Tâches à réaliser:
[A] Résumez en deux phrases l'éditorial sur la session du Comité du patrimoine mondial à Bakou.
[B] Écrivez la suite de l'éditorial sur la session du Comité du patrimoine mondial à Bakou, en reprenant après le second point de l'énumération.

Texte du document:

********************

Éditorial de Shimon Samuels publié en anglais dans The Jerusalem Post
le 11 juillet 2019
https://www.jpost.com/Opinion/UNESCO-World-Heritage-Committee-Azerbaijan-restrains-Palestinian-mayhem-595394
Vue générale du siège de l’Unesco à Paris (photo Reuters).
Alors que la session de onze jours du Comité du patrimoine mondial (CPM) réuni à Bakou arrive à son terme, il nous incombe d’examiner les questions liées au patrimoine juif, dans un contexte où l’Unesco siège en l’absence de ses membres américains et israéliens.
Bien sûr, les sempiternelles résolutions réclamées par la Jordanie et les Palestiniens dans l’article 7 sur « la Vieille Ville de Jérusalem et ses remparts » et « Hébron/Al-Khalil avec le caveau des Patriarches » sont devenues leurs bannières sur le champ de bataille du patrimoine.
Leur cause a cependant été tempérée au sein du Groupe arabe et d’un nombre élargi d’États membres arabes :
1) Les Jordaniens semblent craindre que les Saoudiens prennent en main la garde des lieux saints de Jérusalem, et les Palestiniens soupçonnent les États-Unis d’apporter leur soutien à Riyad, dans la lignée du déménagement de l’ambassade américaine à Jérusalem voulue par le président Donald Trump.
2) La fracture entre sunnites et chiites et le rôle joué par des États modérés comme la Tunisie, qui sont conscients d'une certaine fatigue face aux revendications patrimoniales des Palestiniens.

********************

Entrées stockées du jeu de données:
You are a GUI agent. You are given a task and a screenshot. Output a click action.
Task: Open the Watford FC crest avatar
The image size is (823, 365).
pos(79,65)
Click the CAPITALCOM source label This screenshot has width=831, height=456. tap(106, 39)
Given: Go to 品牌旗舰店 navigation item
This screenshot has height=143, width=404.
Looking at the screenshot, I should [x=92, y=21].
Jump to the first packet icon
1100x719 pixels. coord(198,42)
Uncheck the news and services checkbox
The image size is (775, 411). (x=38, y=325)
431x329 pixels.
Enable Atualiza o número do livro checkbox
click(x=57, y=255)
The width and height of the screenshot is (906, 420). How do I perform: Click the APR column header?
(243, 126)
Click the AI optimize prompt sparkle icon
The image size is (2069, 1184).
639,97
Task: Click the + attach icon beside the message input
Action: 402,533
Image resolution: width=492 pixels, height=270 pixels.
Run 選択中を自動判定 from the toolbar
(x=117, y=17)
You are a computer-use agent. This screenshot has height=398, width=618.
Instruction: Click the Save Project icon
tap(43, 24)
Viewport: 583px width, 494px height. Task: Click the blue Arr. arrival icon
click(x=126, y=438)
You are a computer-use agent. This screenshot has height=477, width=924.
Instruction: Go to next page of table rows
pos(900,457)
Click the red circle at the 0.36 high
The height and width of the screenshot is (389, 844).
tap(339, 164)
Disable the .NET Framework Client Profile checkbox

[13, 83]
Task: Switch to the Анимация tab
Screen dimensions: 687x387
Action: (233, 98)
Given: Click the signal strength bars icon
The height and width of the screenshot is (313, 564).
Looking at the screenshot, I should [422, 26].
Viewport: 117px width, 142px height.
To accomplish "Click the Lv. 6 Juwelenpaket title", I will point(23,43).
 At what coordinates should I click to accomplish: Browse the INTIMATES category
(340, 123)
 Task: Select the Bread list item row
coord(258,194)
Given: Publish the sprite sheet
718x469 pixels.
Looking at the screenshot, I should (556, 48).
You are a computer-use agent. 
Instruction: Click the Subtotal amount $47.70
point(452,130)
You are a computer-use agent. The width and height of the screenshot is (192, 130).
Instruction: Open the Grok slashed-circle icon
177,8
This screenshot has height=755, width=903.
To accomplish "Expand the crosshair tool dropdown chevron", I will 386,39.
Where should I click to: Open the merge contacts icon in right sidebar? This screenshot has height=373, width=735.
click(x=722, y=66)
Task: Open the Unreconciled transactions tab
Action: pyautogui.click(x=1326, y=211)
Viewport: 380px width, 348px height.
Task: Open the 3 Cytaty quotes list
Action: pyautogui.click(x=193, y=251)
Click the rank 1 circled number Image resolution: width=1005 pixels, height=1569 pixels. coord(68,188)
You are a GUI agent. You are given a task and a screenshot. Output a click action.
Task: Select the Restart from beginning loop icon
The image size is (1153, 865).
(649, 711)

********************

Résultats par tâche:
[A] Alors que s'achève à Bakou la session de onze jours du Comité du patrimoine mondial, tenue en l'absence des membres américains et israéliens de l'Unesco, l'éditorial examine les questions liées au patrimoine juif, notamment les résolutions réclamées par la Jordanie et les Palestiniens sur la Vieille Ville de Jérusalem et sur Hébron. Il juge que leur cause a été tempérée au sein du Groupe arabe, du fait de la crainte jordanienne de voir les Saoudiens prendre la garde des lieux saints de Jérusalem avec, selon les Palestiniens, le soutien des États-Unis, de la fracture entre sunnites et chiites et d'une certaine fatigue d'États modérés comme la Tunisie face aux revendications patrimoniales palestiniennes.

[B]
3) Le sens des responsabilités du pays hôte, l’Azerbaïdjan – un État musulman modéré, ami d’Israël, dont la communauté juive, florissante, ignore les menaces antisémites.
En 2017, au CPM qui siégeait à Cracovie, je me suis trouvé en compagnie d’un ancien maire d’Hébron. Quand je me suis levé pour m’exprimer en tant que délégué d’une ONG, on m’a tendu un bout de papier me prévenant que mon voisin aurait assassiné six étudiants d’une yeshiva venus prier dans la grotte de Machpéla. Un tel individu n’aurait jamais pu être invité à Bakou.
C’est à Cairns, en Australie, que j’ai participé pour la première fois au CPM, en l’an 2000. Je suis intervenu à propos de la discothèque que le maire d’Oswiecim avait ouverte à Auschwitz-Birkenau.
Après avoir déclaré à l’assemblée : « J’arrive de l’enfer d’Auschwitz dans ce paradis de la Grande-Barrière de corail pour vous parler de ‘‘la discothèque d’Auschwitz’’ », j’ai été arrêté dans mon élan par le président, qui s’est tourné vers le délégué polonais : « Monsieur l’Ambassadeur, ‘‘discothèque’’ et ‘‘Auschwitz’’ sont deux termes incompatibles. Fermez la discothèque ! » Quand je suis retourné en Europe, c’était chose faite. Je me suis senti fier des priorités accordées par le Comité en matière de préservation du patrimoine.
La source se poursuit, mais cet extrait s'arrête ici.